There’s a new version of Google’s Prediction API, and this one is stable enough to have moved out of ‘Labs’ status.
The Prediction API was launched earlier in the year, and is designed to give developers a way to use a cloud-based pattern recognition engine for applications that make use of artificial intelligence. The Prediction API team suggests that apps that might use the API could include identifying important customers, or working out which new movie to recommend to a customer. There’s a (small) gallery of hosted models to try at the Prediction API area on Google Code, where you can see models that work out the language a sentence is written in, tag a comment depending on its content, or predict whether a sentence is positive, neutral or negative.

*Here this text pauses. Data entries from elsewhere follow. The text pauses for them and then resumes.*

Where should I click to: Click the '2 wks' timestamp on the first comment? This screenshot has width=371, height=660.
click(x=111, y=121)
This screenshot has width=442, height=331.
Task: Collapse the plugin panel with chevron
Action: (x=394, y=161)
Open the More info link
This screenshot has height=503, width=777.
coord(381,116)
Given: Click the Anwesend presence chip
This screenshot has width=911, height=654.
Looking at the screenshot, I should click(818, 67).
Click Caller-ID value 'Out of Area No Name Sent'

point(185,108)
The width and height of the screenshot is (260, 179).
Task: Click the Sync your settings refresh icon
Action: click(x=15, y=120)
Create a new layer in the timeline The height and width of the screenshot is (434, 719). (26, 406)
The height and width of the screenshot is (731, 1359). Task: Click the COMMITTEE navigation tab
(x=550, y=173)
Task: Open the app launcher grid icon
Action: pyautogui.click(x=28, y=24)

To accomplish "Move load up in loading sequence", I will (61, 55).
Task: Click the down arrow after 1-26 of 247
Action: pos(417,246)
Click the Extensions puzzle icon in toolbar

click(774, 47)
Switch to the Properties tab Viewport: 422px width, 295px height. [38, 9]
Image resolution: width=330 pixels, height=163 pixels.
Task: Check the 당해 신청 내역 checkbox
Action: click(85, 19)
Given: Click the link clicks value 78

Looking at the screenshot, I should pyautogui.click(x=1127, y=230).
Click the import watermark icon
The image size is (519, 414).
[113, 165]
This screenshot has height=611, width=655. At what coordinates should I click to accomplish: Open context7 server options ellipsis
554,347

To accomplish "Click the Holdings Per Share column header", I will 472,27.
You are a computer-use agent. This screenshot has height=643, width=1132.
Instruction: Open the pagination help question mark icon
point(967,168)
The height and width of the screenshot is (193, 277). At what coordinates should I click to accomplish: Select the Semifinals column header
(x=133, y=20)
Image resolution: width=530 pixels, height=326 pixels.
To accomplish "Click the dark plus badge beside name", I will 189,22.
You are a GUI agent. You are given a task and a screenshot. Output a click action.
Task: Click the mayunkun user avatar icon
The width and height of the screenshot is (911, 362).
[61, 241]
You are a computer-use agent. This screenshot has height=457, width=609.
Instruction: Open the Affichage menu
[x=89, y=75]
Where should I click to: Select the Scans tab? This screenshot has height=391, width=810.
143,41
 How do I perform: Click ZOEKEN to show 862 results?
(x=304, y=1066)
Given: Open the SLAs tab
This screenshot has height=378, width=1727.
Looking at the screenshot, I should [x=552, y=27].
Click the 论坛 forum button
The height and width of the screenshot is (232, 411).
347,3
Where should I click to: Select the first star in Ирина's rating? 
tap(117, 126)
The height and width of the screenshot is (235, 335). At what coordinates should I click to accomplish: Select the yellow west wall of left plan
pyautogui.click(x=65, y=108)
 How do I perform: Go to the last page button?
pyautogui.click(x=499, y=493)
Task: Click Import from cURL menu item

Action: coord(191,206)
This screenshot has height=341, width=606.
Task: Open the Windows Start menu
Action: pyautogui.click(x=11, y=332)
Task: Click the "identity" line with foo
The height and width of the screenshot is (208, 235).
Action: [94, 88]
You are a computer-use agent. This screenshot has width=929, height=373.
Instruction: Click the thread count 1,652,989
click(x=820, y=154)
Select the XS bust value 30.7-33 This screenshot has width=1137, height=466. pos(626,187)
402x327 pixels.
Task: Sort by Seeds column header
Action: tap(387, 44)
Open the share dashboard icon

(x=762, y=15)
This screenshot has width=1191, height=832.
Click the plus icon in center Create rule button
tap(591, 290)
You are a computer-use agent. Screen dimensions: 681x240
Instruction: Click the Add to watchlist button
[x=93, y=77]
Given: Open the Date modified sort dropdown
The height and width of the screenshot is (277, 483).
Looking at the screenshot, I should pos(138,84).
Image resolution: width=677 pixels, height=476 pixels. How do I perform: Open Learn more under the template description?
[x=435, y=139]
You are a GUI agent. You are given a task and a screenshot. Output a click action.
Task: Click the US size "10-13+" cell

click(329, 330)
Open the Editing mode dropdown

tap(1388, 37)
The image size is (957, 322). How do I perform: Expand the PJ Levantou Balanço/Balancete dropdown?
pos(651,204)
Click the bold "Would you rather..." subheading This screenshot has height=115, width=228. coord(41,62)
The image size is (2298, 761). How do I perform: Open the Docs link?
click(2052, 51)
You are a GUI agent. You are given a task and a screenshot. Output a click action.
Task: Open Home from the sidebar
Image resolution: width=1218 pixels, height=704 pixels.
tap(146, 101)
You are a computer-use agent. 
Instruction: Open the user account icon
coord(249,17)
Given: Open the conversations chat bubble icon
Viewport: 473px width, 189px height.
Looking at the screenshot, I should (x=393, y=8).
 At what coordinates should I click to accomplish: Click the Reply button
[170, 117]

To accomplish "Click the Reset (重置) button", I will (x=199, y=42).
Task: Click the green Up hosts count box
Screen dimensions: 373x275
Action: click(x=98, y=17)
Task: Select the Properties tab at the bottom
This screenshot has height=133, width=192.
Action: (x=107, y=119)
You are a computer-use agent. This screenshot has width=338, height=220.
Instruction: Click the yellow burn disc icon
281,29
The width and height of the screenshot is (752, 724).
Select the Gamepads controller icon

As we reported on I Programmer when the API was first announced, the way the Prediction API works is that you upload data, which can be unstructured text or numeric, to Google Storage for Developers. You then perform a supervised learning stage and finally you can use the trained model to classify new data. This is illustrated in Google's promo video:
According to the announcement on the Google Code Blog, Version 1.4 has stability and accuracy improvements and includes two new features, data anomaly analysis and support for PMML import.
Data Anomaly Analysis lets you identify problems with your data that show up in the training process, while PMML import adds support for the de facto industry standard for transmitting predictive models and model data between systems. More details of PMML Preprocessing are provided on the API's Reference documentation.
You can play around for free with the API, up to 10,000 predictions per month, but after that you have to pay around fifty cents per 1000 predictions.